The decrease in in-kind donations can be attributed to the lack of food drives held in-person throughout the year. The pantry usually holds food drives related to homecoming, club olympics, tailgates and family weekend, all of which were cancelled in 2020.
“Every department on campus did a drive around Thanksgiving,” Nobbe said. “It was like the ‘give back time of year’ around Thanksgiving and December. None of those happened. Spring Fling is a huge drive that we have in April that's not happening. We didn't have our annual benefit dinner.”
Where does Campus Pantry stand financially?
“I think ‘breaking even’ is probably the best way to describe it,” Nobbe said.
Though donations are down, so is the number of weekly visitors. Less people using the pantry means less money is spent replenishing it with groceries.
“We are just spending about $1,000 to about $2,000 a week,” Nobbe said. "It's probably what we spend on groceries right now, but we used to spend about $3,000 to $3,500 a week on groceries, but we have less people now and so that's partly why we are doing okay.”
Is there concern about the return to full in-person instruction this fall?
“I'd say I'm still worried about it,” Nobbe said.
As user rates return to pre-pandemic levels, the pantry may struggle to keep up with demand.
“It's pretty privileged, I think, to think that once this is over that they'll be fine because I think a lot of people really went into their savings account or were in the hole and stuff,” Nobbe said. “I know talking to students, a lot of them have charged way more to their credit card, and I think they're gonna try to be paying that off more next year.”

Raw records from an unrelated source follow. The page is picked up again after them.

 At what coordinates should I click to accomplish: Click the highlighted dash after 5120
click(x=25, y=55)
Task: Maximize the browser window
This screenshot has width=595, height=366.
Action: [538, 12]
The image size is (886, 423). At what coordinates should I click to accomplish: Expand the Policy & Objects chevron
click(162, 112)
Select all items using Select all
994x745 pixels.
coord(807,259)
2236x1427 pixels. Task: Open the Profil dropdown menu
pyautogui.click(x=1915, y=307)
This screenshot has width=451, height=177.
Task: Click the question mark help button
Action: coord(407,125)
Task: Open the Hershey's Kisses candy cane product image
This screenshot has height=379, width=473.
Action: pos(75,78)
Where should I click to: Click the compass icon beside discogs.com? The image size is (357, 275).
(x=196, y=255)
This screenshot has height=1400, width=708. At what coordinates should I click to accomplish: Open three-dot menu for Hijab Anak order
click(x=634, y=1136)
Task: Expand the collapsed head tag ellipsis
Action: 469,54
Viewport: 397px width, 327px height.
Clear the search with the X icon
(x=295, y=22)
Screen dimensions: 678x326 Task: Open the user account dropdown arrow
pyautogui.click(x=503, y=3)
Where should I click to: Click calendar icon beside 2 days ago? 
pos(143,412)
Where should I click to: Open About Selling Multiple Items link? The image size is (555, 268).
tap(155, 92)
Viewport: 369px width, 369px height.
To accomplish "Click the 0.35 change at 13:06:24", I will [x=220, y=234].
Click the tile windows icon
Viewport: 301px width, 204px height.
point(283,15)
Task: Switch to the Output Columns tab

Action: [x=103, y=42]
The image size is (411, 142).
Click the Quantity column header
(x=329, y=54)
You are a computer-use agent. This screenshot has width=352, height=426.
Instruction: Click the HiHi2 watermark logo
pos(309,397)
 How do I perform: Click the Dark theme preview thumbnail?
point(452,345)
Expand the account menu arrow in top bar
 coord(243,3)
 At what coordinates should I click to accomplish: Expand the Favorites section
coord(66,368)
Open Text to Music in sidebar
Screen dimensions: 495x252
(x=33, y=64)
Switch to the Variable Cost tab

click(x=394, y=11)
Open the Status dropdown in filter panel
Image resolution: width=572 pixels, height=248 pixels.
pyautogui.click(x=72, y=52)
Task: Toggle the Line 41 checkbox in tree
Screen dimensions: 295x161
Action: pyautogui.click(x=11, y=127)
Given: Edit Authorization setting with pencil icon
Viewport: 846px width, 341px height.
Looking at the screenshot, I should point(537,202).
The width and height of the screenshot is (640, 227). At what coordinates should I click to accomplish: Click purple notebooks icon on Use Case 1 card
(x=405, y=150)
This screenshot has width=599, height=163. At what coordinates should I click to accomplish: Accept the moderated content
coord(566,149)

Provided they’re held in person this year, Nobbe anticipated an influx of monetary and in-kind donations from events like homecoming and family weekend during the fall 2021 semester.
Editor's Note: This piece was produced as part of the "Confronting Scarcity Project" – a collection of reporting, commentary, maps, audio and more aimed at destigmatizing and amplifying the conversation around food and basic needs insecurity. This project was produced with students and the university community in mind as part of a collaboration between the Daily Wildcat and the UA School of Journalism's student media apprenticeship program.